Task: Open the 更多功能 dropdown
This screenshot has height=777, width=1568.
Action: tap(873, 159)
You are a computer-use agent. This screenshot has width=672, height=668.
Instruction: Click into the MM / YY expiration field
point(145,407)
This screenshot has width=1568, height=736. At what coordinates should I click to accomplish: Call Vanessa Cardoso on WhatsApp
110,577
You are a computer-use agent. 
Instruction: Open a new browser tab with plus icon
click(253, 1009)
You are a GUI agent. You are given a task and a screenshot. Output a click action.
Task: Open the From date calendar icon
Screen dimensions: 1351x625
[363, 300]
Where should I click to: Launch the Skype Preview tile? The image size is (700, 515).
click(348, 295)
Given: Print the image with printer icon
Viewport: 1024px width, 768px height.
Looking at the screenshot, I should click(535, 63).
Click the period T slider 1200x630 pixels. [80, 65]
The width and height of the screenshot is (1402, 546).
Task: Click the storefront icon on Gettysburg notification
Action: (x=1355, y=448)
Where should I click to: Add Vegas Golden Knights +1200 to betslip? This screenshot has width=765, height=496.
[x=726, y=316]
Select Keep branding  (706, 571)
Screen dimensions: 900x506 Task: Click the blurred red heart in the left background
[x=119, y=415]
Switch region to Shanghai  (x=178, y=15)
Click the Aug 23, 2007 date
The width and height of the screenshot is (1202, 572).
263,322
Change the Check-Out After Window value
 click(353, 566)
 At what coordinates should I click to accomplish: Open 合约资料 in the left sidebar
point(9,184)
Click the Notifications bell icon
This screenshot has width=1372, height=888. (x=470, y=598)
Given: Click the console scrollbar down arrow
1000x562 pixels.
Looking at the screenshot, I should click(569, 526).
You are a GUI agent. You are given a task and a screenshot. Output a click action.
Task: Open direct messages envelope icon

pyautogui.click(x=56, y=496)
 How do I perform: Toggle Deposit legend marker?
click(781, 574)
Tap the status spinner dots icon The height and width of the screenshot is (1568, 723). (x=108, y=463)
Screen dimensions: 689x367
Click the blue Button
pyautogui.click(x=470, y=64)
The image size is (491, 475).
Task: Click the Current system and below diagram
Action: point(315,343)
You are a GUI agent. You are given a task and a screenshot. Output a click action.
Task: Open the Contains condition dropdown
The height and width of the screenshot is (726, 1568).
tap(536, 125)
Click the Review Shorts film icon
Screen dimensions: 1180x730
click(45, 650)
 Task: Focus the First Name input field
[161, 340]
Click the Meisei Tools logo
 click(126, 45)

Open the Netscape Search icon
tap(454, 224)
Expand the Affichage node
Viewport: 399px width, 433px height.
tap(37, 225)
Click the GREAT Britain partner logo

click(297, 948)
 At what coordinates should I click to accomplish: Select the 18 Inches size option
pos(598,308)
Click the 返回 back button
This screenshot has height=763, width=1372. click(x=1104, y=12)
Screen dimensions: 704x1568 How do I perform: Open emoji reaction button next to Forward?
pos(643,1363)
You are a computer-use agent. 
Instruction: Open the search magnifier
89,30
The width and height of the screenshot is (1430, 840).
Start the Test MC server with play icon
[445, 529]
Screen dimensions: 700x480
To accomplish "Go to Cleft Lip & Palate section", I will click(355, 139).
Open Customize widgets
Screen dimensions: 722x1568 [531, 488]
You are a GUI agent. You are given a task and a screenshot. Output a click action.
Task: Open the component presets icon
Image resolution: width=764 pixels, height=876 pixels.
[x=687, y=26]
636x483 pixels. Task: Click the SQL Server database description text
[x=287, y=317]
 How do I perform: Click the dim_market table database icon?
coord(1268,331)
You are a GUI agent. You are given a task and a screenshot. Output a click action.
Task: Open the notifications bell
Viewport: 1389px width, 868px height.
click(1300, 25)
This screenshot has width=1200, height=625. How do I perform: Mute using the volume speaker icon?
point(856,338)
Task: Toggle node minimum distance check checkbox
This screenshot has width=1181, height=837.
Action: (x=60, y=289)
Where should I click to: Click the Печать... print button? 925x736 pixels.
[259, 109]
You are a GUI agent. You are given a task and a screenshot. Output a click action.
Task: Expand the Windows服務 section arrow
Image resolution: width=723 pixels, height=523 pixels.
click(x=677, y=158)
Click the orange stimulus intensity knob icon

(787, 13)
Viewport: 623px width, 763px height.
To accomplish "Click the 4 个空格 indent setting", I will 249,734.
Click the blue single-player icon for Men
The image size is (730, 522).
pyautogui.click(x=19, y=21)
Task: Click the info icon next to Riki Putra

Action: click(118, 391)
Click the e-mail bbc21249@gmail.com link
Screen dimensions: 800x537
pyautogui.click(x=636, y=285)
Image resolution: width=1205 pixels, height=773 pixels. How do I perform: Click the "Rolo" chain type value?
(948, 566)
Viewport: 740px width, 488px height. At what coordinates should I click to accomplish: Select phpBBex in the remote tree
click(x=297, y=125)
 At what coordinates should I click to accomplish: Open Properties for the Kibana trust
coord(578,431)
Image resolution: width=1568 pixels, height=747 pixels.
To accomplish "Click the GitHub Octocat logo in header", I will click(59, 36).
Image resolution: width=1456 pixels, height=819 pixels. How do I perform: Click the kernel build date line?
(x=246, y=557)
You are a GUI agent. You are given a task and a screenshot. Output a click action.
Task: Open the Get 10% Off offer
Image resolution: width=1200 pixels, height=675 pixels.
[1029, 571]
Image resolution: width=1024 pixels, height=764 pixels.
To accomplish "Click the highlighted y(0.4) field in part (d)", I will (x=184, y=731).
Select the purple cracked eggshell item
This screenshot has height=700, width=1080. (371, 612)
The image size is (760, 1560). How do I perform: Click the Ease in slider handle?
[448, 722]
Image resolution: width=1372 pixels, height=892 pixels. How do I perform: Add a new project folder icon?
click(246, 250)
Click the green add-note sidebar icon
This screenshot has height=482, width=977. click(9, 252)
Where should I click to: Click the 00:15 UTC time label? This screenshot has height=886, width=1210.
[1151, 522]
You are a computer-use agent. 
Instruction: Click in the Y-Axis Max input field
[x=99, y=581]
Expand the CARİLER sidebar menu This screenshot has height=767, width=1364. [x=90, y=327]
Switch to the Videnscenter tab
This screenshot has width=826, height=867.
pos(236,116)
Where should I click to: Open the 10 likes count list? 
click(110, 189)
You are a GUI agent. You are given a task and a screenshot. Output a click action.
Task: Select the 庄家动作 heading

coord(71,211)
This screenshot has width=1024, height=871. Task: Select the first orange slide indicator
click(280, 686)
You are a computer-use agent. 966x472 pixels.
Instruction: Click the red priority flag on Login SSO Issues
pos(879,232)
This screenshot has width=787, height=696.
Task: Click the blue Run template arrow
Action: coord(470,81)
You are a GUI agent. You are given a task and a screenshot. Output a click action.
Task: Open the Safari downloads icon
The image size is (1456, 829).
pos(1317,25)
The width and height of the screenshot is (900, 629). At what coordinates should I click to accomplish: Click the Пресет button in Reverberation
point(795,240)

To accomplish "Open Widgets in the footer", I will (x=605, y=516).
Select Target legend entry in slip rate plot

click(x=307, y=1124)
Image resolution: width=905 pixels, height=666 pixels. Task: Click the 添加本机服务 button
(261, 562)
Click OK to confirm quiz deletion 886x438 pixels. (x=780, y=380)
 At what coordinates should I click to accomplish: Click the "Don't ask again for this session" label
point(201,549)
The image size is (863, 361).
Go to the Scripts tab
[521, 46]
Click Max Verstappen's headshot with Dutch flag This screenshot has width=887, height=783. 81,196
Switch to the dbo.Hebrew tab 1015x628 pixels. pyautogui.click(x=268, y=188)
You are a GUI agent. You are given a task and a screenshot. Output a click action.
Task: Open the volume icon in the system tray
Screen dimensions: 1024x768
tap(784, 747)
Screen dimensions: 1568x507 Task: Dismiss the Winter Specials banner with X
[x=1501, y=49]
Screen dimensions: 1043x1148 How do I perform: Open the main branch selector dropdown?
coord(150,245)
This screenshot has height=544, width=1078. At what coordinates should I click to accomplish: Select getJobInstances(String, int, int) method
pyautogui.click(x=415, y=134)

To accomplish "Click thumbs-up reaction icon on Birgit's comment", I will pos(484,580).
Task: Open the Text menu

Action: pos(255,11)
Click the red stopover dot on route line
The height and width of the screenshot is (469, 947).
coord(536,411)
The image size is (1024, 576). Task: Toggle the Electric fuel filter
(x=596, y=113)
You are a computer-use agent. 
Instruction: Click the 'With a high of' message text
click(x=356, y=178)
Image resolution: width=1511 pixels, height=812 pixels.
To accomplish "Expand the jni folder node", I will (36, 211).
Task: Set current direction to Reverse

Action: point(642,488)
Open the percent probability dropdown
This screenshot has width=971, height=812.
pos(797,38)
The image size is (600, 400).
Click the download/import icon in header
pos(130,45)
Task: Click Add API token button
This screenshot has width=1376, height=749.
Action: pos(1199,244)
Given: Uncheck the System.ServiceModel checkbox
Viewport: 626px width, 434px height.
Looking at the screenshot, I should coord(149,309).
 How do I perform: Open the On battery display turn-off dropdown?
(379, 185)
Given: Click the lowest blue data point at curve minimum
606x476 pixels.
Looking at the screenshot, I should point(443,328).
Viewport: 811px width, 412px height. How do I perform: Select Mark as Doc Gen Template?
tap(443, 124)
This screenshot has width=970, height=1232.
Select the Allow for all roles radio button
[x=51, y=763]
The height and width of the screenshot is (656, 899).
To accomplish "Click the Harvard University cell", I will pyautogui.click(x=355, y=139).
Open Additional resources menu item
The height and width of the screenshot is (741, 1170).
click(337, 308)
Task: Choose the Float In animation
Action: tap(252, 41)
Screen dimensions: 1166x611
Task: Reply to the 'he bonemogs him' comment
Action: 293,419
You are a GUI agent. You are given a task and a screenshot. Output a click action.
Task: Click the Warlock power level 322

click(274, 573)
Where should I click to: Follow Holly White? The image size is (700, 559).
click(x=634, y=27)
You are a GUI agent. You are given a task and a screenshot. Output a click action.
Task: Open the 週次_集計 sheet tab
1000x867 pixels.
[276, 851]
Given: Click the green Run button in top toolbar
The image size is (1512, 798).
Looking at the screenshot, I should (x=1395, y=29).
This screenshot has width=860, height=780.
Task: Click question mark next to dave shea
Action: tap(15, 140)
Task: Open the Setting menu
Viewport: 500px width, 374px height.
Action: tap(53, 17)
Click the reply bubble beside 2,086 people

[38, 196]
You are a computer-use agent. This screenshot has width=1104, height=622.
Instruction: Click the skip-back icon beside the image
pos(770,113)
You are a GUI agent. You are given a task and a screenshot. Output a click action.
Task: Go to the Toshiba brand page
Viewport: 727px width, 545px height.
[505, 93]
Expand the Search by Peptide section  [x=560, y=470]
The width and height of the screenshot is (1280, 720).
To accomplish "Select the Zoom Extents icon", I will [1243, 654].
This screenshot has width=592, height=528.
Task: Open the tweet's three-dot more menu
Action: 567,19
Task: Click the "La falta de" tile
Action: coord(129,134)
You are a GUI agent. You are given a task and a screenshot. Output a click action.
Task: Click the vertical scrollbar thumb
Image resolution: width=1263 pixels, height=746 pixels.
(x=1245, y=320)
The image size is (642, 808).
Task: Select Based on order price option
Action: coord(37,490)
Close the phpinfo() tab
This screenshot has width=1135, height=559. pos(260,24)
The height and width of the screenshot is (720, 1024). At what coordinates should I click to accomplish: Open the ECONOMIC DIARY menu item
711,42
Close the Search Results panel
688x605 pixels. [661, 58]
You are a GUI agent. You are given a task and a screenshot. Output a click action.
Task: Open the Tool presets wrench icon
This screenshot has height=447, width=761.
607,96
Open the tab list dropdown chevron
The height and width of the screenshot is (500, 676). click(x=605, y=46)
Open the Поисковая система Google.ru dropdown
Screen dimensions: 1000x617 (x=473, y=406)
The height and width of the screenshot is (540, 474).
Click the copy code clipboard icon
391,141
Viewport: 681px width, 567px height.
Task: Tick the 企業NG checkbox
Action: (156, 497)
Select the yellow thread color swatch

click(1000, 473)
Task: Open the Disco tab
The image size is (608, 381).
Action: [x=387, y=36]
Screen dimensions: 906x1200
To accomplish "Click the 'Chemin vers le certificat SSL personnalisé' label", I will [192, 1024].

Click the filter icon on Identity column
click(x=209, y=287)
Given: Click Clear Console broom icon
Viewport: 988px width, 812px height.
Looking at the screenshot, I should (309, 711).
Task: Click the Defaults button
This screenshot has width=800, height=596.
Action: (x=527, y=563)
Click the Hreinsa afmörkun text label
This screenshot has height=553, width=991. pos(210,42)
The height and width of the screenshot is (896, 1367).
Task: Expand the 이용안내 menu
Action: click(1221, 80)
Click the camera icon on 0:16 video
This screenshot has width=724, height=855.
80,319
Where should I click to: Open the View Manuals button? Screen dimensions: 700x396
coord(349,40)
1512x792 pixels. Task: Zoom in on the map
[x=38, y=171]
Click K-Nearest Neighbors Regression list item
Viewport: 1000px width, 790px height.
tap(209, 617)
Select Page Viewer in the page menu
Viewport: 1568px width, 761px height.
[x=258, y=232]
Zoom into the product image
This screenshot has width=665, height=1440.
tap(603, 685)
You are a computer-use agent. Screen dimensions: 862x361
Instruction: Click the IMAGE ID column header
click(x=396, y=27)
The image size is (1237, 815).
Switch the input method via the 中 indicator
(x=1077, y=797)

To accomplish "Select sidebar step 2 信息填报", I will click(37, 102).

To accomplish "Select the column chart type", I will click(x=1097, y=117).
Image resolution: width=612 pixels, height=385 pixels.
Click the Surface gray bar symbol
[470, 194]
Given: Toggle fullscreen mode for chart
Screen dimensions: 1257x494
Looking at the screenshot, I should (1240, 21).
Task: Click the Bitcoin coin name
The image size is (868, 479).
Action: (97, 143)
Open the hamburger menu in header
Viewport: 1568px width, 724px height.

> _About this exercise_:
Go over the listing above and copy out each line that includes "scrollbar".

> _Output of the exercise_:
Given: Click the console scrollbar down arrow
Task: Click the vertical scrollbar thumb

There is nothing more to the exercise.